De kampeerplek ligt op de helling van een berg, Aan de andere kant van de berg, tien kilometer rijden verder is de receptie waar we onze administratie regelde. Een enorm mooi modern gebouw, ruime zitbanken, uitstekende wifi. Een toeristenwinkel met een restaurant, we drinken er een koffie voordat we naar onze vijfsterren locatie rijden. Verderop liggen er in het park nog een hotel met kamers en lodges. Ook deze liggen verstopt ergens in een ander deel van het bos. We hebben ze niet gezien, te ver. Dit alles is omzoomd met een groot hek, met elektrische bedrading. In dit gebied lopen de kleinere dieren vrij rond.
Rustoord voor roofdieren
Buiten dit gebied is de “danger zone”, een gebied van 200 km – ongeveer net zo groot als de gemeende Amsterdam. Het gebied is eigendom van de “Africat Foundation” wat zich als doel stelt de grote diersoorten in de vrije natuur te beschermen. Er lopen jachtluipaarden, cheeta’s, hyena’s en neushoorns vrij rond. Ze zijn ergens gevangen in Namibië, niet afgeschoten maar hiernaartoe overgeplaatst. Met als doel om ze weer terug te plaatsen. Door educatie proberen ze de bevolking van Namibië te leren deze dieren te accepteren. Eigenlijk identiek aan het wolven probleem in Nederland. Alleen kunnen deze dieren veel meer stuk maken en zijn er ook veel meer als die paar wolven in Nederland. Boeren in Namibië hebben last van deze roofdieren, ze vallen het vee aan en dan niet alleen de schapen. En er is geen vergoeding als het vee wordt aangevallen door een roofdier. Toch komen ze hier in het wild voort.

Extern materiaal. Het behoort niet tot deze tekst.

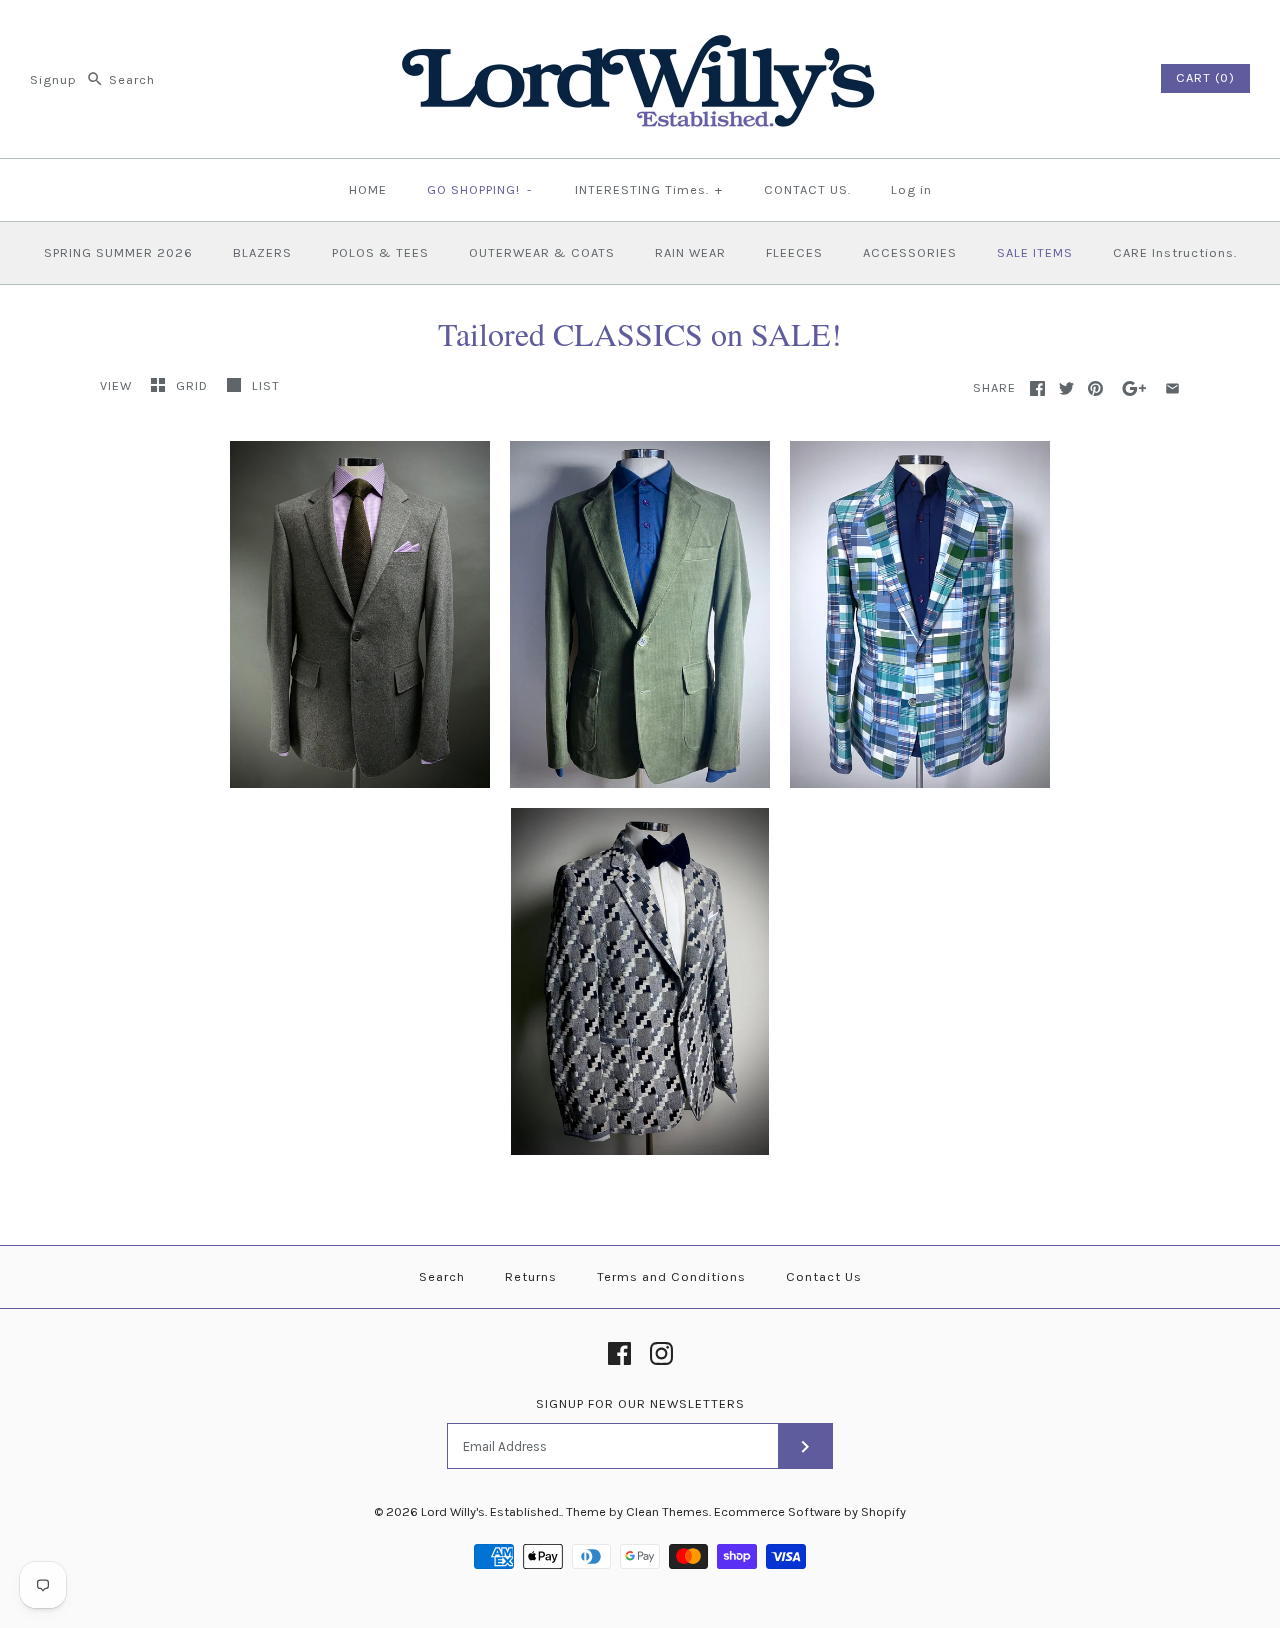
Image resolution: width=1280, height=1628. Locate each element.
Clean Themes (667, 1511)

Bewoners krijgen les over de dieren zodat ze er respect voor hebben en leren hoe ze er mee moeten samenleven. Dieren welke worden gevangen zijn bereiden ze weer voor op hun vrijlating, laten ze wennen aan het hek. En dat doen ze in deze “danger zone”, ze lopen vrij rond, moeten voor hun eigen eten zorgen en worden uiteindelijk weer vrijgelaten. En dit gebied is groot, bijna een derde van Etosha. Van het buitenhek naar het binnen hek is zeker twintig kilometer rijden. Een aanpak waar Nederland nog veel van kan leren.
Kampvuur met toeschouwers
En we passeren, als welkomstgroet ook zomaar drie neushoorns langs de weg. Ze grazen met geweld en schuren met hun dikke huid tegen een paar rotsblokken. Het lijkt of ook neushoorns jeuk hebben. We kunnen ze bijna zien genieten als ze hun buik over de steen wrijven. Door de achterpoten gezakt en het volle gewicht erop. Een soort knorrend geluid van genot. We kijken rustig toe naar dit prehistorische dier met zijn normale hedendaagse gedrag. Of is het andersom en doen wij gewoon prehistorische dingen als we ons krabben.
Bij vertrek uit Waterberg zat er een aap met zijn baby op een rots vlak voor ons. De moeder vlooide het diertje. Tilde zijn pootje op, maakte zijn voetjes schoon. Ook dat doen we nog steeds, dus hebben we misschien helemaal nog niet zoveel geleerd.
Wij zitten opgesloten, in onze suite in deze vijfsterren locatie met allemaal roofdieren om ons heen. De barbeque wordt vroeg opgestookt met hout, zodat het vuur gedoofd is en verkoold is als het vlees en de aardappelen erop gaat. Na het eten steken we vuurplaats op, grote vlammen midden op ons plekje. We staren naar het kampvuur, de bomen om ons heen zijn donker muren. We horen geritsel. Een familie Dik-Dik (kleine antilope soort) komt eruit en kijkt naar ons. Even later loopt een Genet (kleine katachtige) over ons terrein. Hij verstopt zich onder onze camper om gewoon even naar ons kijken.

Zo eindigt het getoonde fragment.